Mrs. Gentrie made no attempt to conceal her concern. She asked, “What am I going to do about Junior? I’ve got to do something for him. That’s what I wanted to see you about. Isn’t there something we can do? And what about Steele?”

“Let it go until noon,” Mason said. “By that time, I’ll have found out just what Tragg’s planning to do. In all probability, he just wanted to make the boy talk and used that method to do it.”

“Well, he won’t talk, not as far as that woman is concerned.”

Mason started for the cellar stairs. “Well, there’s nothing more we can do tonight.”

“You’ll find out about Junior in the morning?”

Mason nodded. “First thing,” he promised.

“Please be quiet going out,” she requested. “I don’t want anyone to know I was down in the cellar at this hour, or that I’ve been up so late.”

At the front door, Mason whispered, “Try and get some sleep if you can. There’s nothing you can do. I’ll get busy just as soon as things open up. Good night.”

He opened the car door for Della Street. She jumped in with a quick, lithe motion, then switched on the dome light and looked over behind the rear seat.

Mason laughed. “Why the precautions?”

She said, “I haven’t felt easy in my mind since you set that trap and used yourself as bait.”

“You noticed the can was still on the shelf?” Mason said.

“Uh huh. That must mean that it was Steele who was getting the messages.”

Mason started the car. “There are one or two other possibilities.”

“Such as what?”

“Tragg nabbed Junior before he had a chance to go down in the basement.”

She thought that over, said, “That’s right,” then remained silent. Just before Mason turned into her street, she said, “I guess I haven’t what you call a logical mind. The more I think of it, the dizzier I get.”

Mason said, “Go to sleep and forget it.”

She showed him that she was worried. “Look here, are you holding out on me?”

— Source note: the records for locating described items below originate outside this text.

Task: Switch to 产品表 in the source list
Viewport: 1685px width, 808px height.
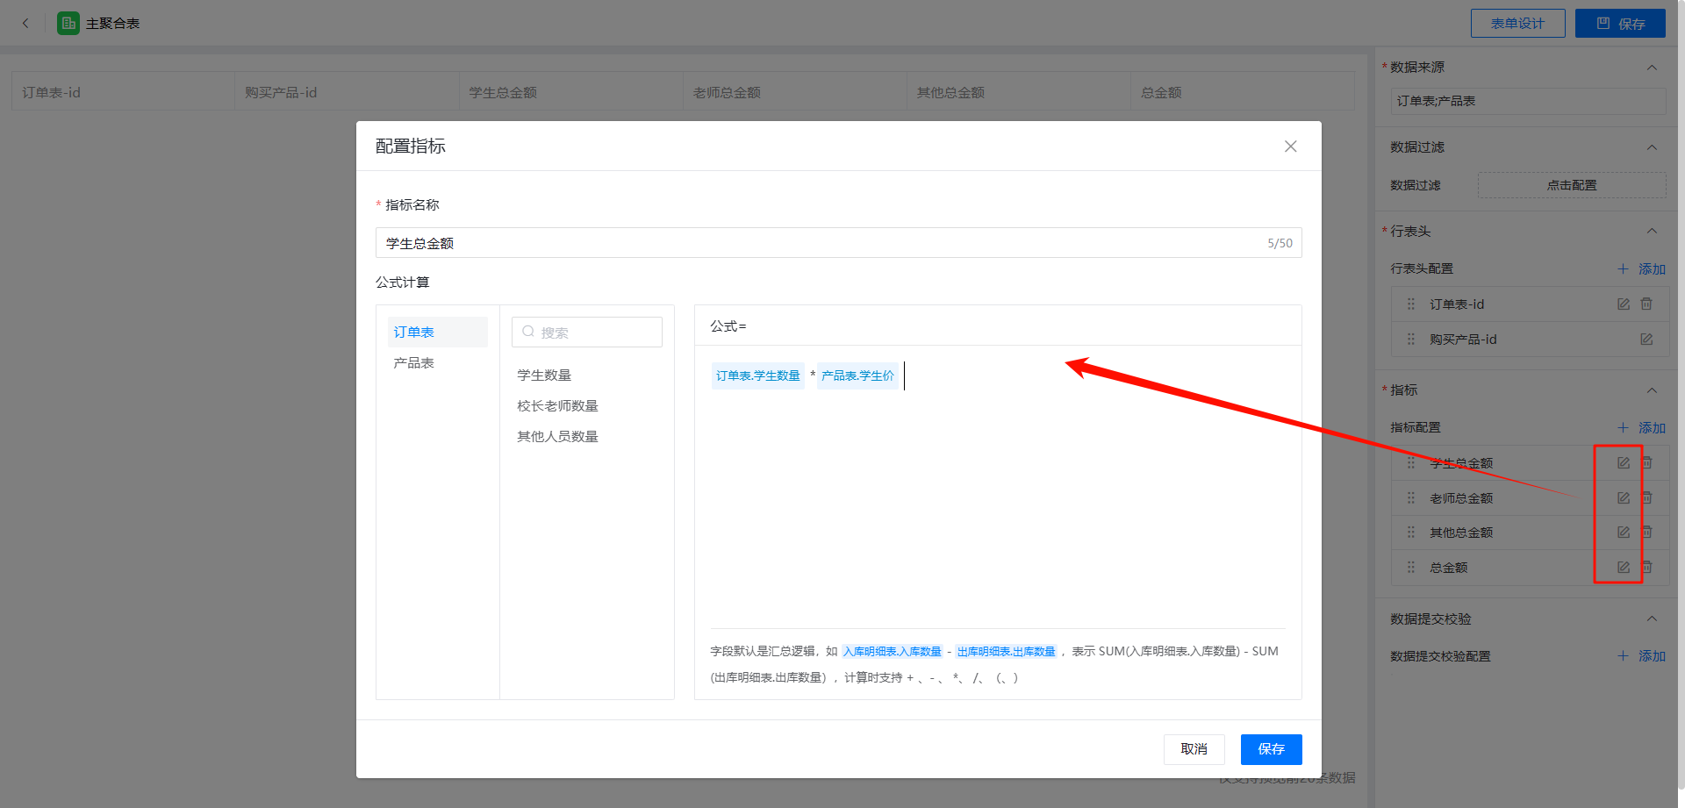Action: point(414,363)
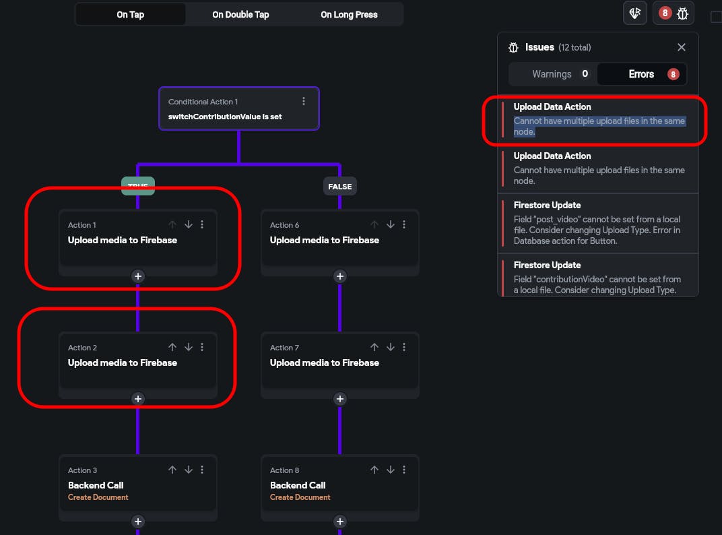Open three-dot menu on Conditional Action 1
The image size is (722, 535).
pos(304,101)
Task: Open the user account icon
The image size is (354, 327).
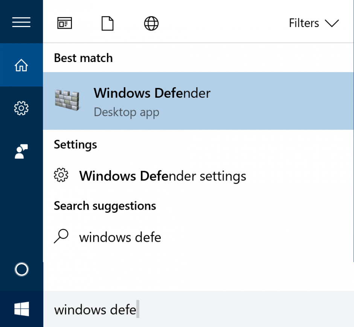Action: [x=21, y=151]
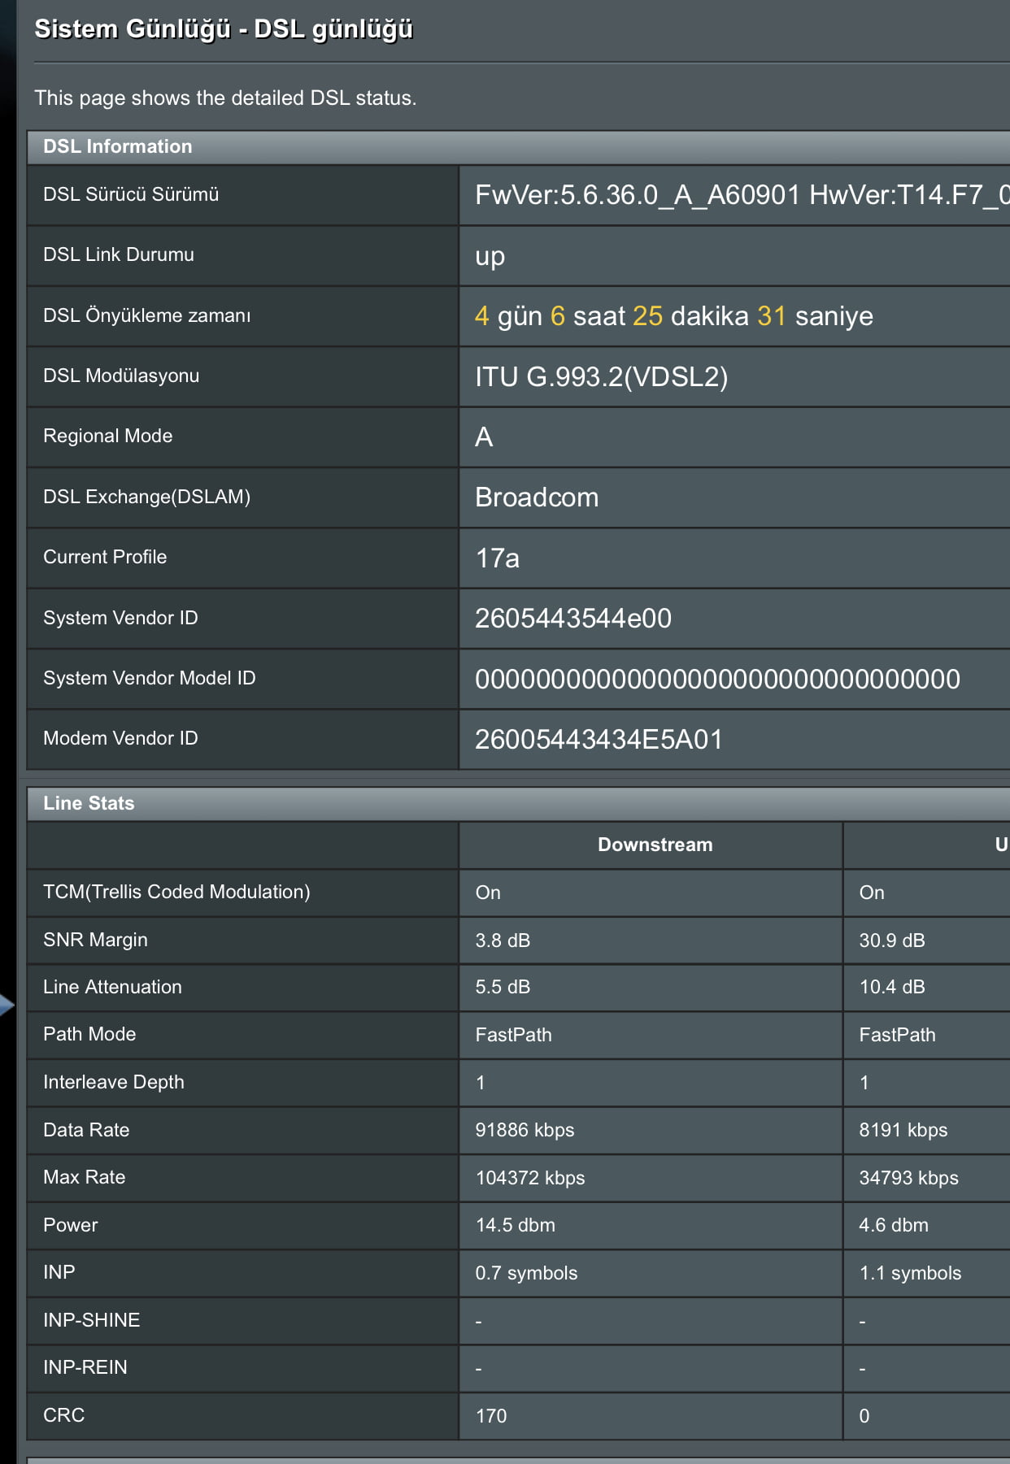Click downstream Max Rate 104372 kbps
Image resolution: width=1010 pixels, height=1464 pixels.
(529, 1178)
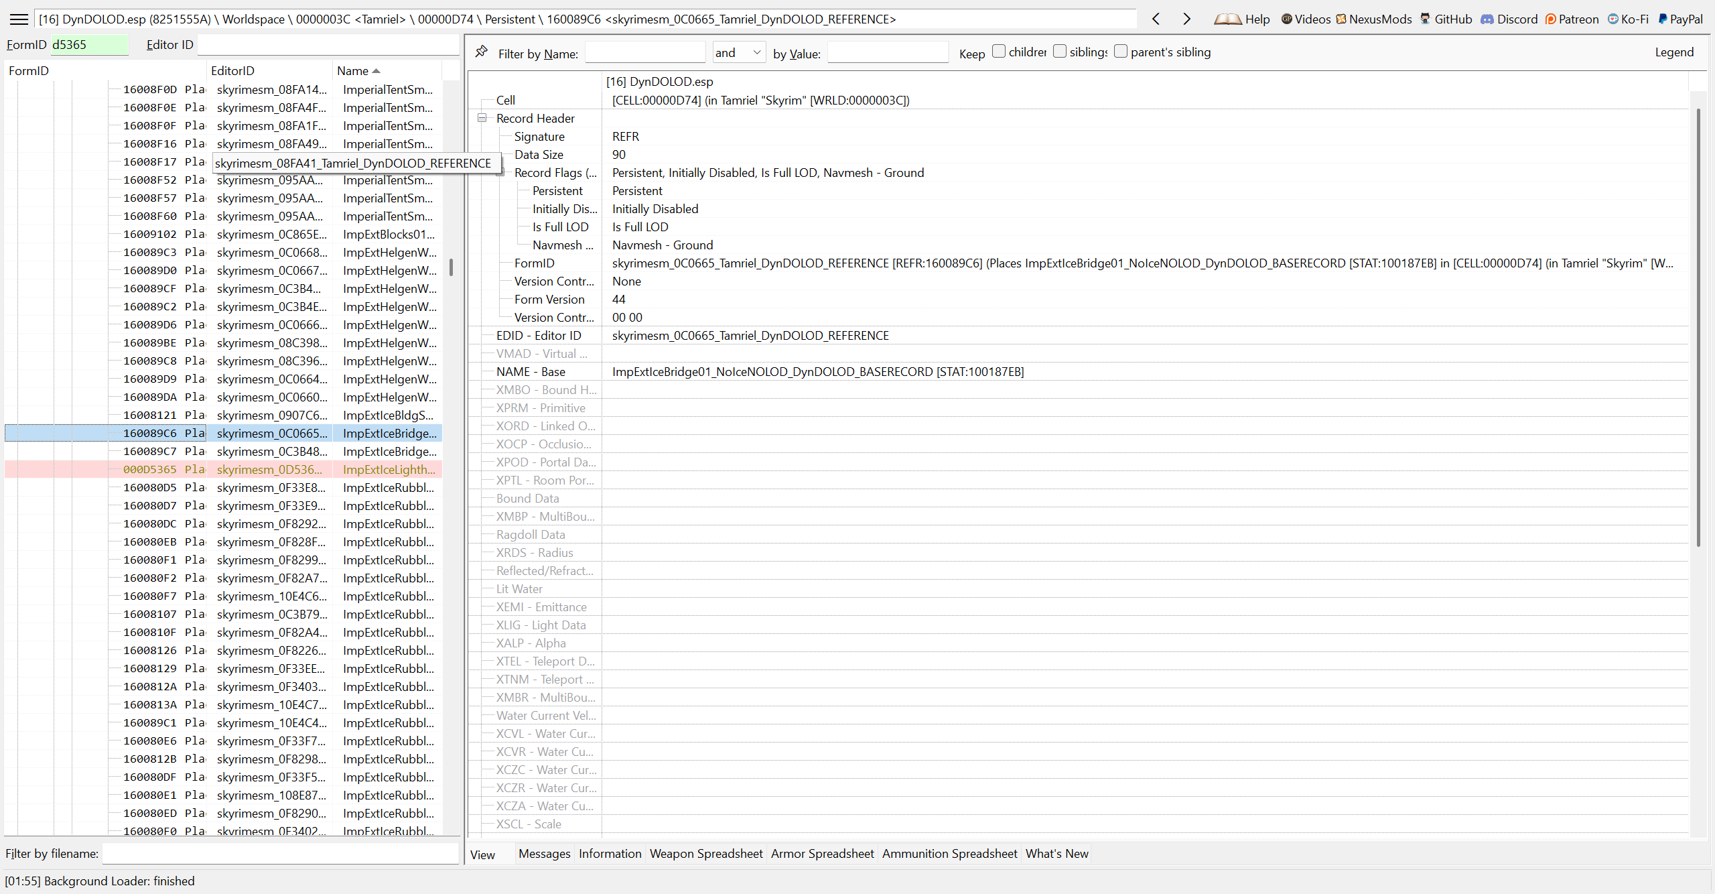Enable the Keep siblings checkbox
1715x894 pixels.
coord(1060,52)
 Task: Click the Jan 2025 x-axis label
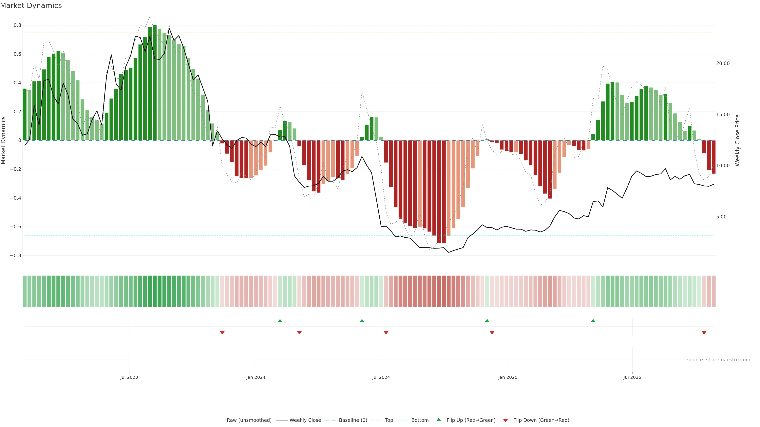(507, 377)
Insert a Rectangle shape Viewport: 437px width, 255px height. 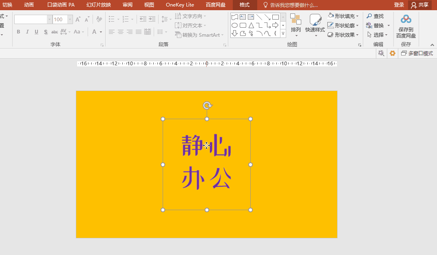(276, 17)
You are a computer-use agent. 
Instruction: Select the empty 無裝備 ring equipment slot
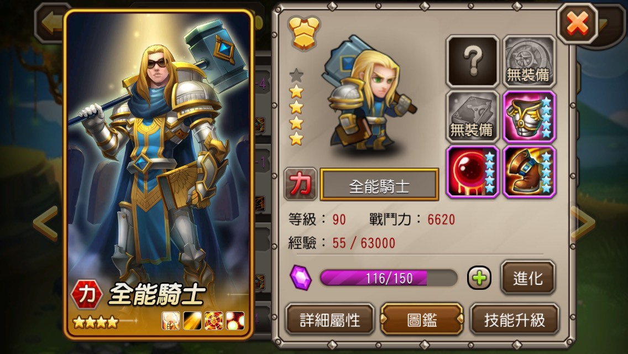pos(529,61)
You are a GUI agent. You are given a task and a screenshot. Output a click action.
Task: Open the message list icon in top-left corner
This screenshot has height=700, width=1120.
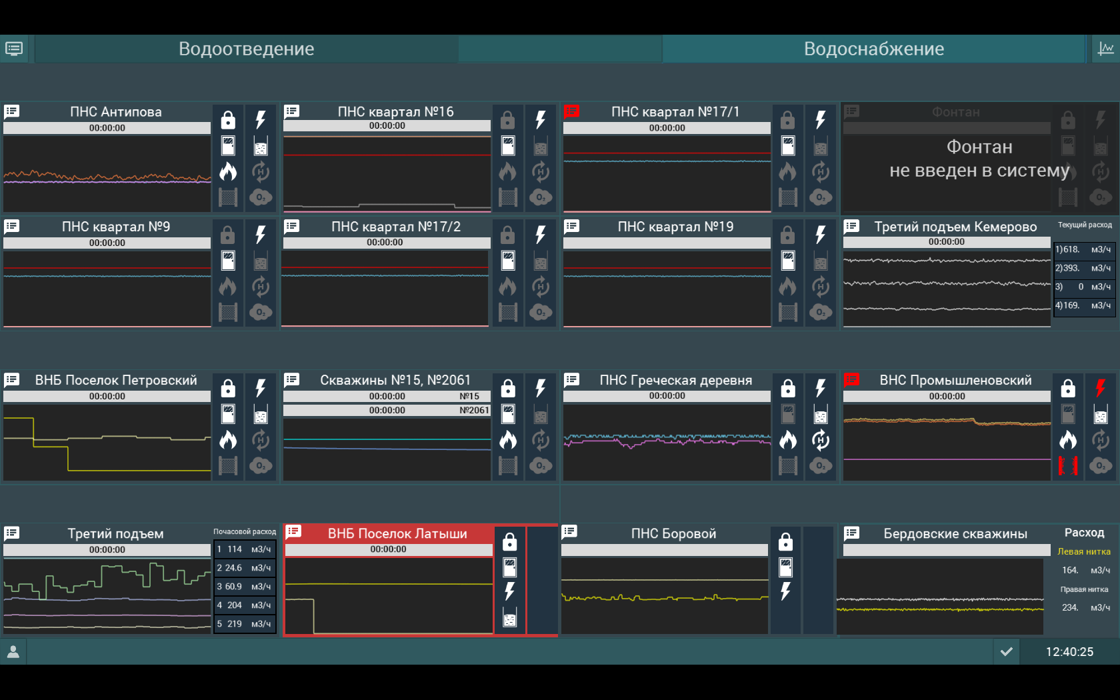[14, 49]
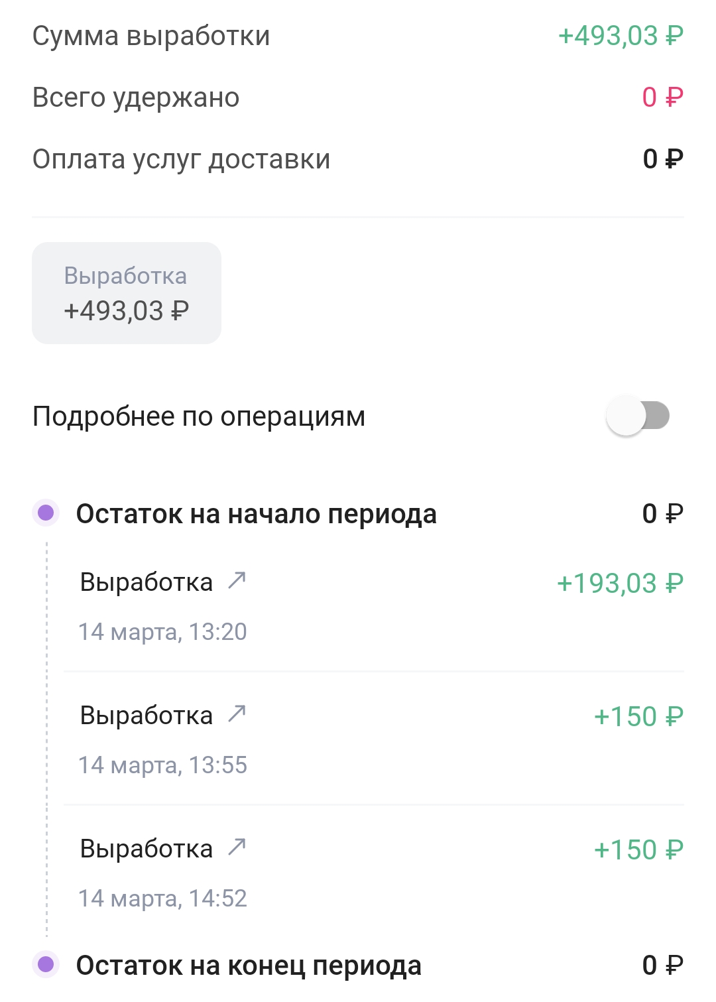Select the Выработка +493,03 ₽ chip

point(127,293)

“What makes you think that?”

“Because when the police find Steele’s body, we’ve got our necks in a noose, yet all of a sudden you’re acting as though there was no particular hurry.”

“There isn’t,” he said.

“Sometimes I could slap you!”

“Here’s my cheek,” he said. Then, after a moment, “If that’s a slap, I’ll turn the other cheek.”

Della laughed lightly as she jumped from the car. “Don’t forget to wipe off that lipstick. ’Night!”

“ ’Night,” Mason said, and stood watching her as she ran swiftly up the steps of her apartment house.